** Begin Given data **

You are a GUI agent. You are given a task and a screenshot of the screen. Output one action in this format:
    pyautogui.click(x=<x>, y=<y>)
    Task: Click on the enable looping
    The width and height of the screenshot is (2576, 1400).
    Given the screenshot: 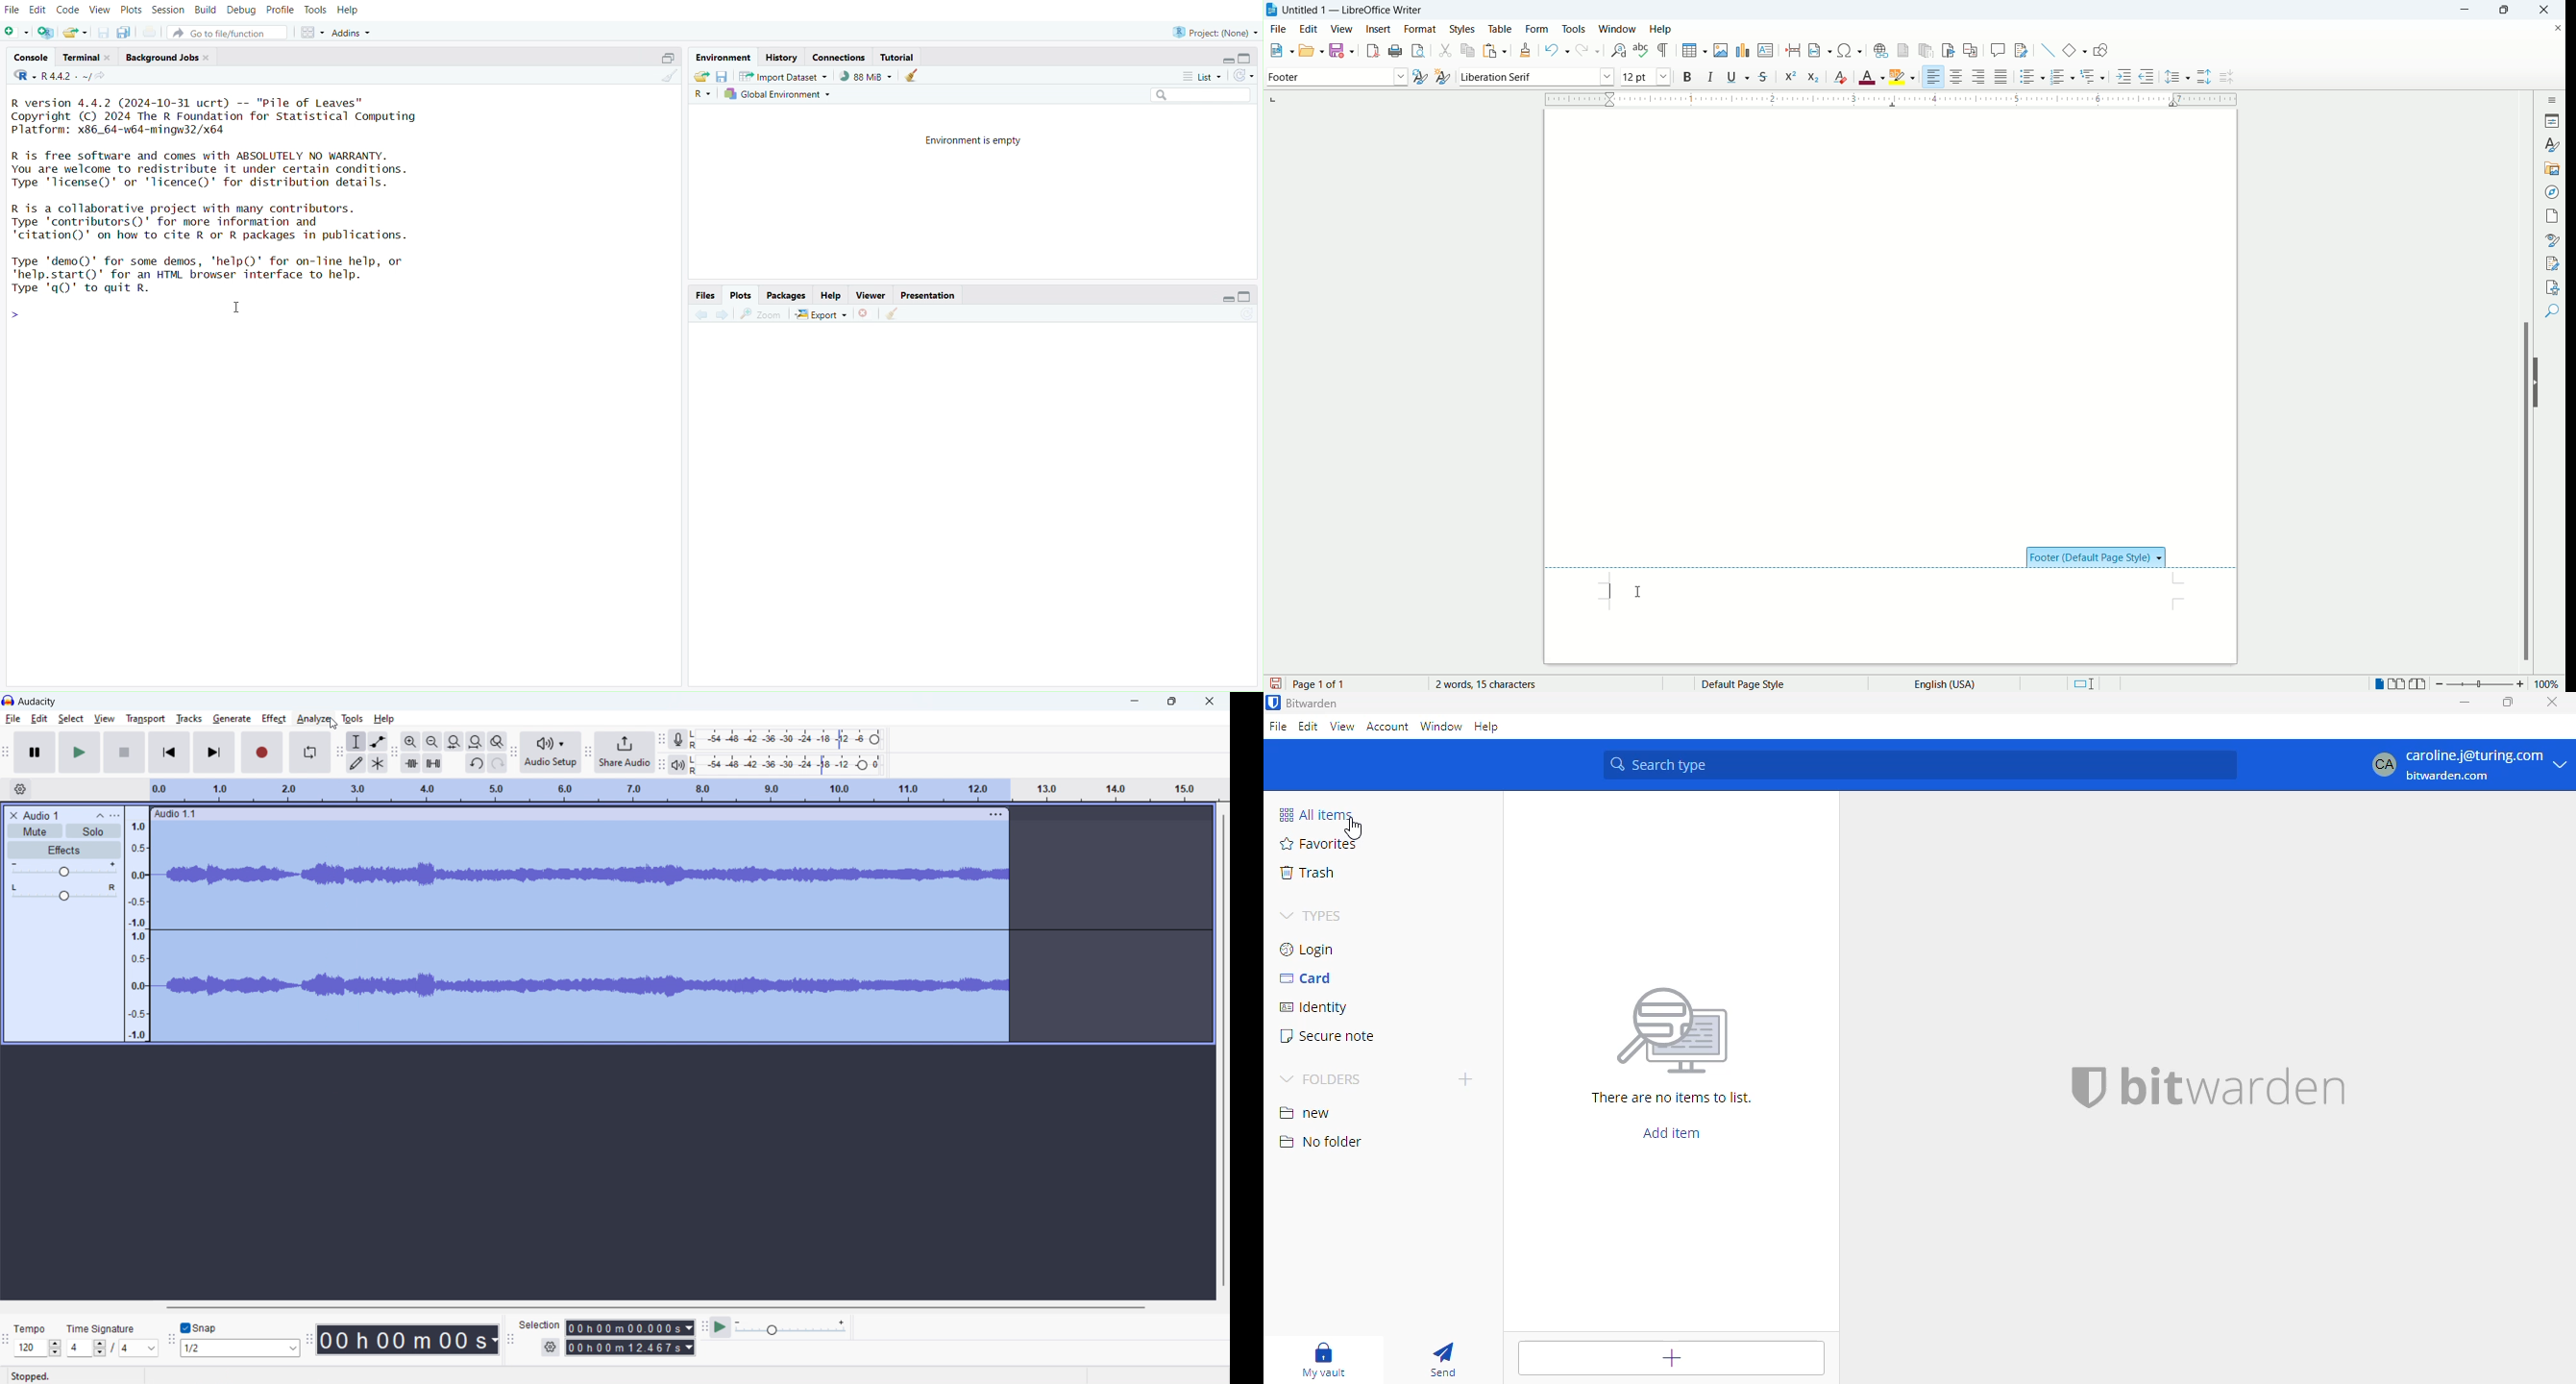 What is the action you would take?
    pyautogui.click(x=309, y=752)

** End Given data **

◆ Short problem
Reproduce word for word the entries from their first line up to and including the line containing "The width and".

◆ Task solution
You are a GUI agent. You are given a task and a screenshot of the screen. Output one action in this format:
    pyautogui.click(x=<x>, y=<y>)
    Task: Click on the enable looping
    The width and height of the screenshot is (2576, 1400).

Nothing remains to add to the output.